[Stored items]
···
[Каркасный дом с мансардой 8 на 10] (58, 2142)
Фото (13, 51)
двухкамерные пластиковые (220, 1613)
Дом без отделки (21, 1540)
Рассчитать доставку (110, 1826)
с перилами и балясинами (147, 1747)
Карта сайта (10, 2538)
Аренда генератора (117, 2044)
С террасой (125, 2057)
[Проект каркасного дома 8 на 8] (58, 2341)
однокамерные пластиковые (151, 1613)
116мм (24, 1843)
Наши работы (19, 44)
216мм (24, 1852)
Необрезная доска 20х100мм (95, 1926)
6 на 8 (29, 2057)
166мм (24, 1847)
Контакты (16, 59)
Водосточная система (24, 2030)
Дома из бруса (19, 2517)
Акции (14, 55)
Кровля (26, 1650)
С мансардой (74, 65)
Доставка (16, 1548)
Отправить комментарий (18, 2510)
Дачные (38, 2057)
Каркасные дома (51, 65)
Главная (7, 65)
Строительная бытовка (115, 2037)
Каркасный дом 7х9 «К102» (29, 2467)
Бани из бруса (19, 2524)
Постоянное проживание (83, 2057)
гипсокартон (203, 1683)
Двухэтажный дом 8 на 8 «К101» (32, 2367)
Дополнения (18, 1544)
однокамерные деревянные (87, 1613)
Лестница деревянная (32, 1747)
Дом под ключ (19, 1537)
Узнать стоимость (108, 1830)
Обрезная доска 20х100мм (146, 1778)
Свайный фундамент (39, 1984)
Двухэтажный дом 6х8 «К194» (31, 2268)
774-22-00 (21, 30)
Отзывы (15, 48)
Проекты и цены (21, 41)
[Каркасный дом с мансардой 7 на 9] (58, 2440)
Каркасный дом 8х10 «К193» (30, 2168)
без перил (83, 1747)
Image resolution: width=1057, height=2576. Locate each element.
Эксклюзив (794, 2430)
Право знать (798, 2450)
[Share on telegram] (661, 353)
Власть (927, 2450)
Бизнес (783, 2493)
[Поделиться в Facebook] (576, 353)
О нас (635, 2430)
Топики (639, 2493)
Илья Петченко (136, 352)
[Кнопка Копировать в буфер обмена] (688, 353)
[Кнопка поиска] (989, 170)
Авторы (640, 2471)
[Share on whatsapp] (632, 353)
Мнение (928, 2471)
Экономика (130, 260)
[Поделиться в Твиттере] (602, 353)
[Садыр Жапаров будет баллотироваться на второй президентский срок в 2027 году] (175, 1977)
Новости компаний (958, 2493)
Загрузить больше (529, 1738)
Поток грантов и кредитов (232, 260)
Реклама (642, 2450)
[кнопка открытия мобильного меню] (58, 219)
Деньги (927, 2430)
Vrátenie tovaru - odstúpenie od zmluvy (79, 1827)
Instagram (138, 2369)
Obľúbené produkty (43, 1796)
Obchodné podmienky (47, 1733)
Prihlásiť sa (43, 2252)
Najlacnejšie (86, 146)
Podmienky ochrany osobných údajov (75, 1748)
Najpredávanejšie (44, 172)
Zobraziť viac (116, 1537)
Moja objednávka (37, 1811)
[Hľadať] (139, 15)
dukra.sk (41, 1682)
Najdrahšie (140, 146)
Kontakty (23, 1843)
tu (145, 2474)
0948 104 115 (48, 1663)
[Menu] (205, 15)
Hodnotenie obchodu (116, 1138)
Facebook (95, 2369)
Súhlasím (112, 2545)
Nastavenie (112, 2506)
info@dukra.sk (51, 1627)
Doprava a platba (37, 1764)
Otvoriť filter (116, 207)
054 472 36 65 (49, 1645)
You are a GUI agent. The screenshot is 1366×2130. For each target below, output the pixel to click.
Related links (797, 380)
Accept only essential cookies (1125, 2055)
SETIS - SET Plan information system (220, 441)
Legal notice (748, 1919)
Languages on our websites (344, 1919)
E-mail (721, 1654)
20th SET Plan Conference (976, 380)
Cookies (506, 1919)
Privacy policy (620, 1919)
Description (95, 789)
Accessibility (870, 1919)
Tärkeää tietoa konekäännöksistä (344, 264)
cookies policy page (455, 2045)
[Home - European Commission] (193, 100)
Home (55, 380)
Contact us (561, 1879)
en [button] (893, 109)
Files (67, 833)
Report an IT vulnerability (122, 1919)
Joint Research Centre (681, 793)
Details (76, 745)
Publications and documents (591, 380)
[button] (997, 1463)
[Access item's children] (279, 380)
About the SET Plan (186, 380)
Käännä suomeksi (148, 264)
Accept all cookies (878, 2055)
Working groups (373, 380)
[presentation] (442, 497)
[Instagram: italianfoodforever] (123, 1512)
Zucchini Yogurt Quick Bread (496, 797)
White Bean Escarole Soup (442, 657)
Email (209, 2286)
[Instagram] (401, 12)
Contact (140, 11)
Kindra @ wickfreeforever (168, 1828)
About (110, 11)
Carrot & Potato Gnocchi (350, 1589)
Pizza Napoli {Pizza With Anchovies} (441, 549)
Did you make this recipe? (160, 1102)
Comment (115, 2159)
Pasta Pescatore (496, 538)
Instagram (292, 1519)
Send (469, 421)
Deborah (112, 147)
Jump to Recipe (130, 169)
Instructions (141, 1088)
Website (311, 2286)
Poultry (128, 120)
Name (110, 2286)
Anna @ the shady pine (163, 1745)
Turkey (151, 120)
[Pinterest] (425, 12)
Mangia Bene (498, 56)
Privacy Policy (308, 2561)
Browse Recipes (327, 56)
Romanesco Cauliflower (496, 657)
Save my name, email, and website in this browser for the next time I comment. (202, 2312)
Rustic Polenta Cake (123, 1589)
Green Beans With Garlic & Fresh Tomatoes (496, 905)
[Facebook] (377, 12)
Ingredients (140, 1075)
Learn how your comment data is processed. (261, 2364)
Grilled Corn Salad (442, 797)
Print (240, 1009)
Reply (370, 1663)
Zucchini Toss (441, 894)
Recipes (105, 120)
···
For the word "Accept", count the lines of the data that contain it and give only the count.

2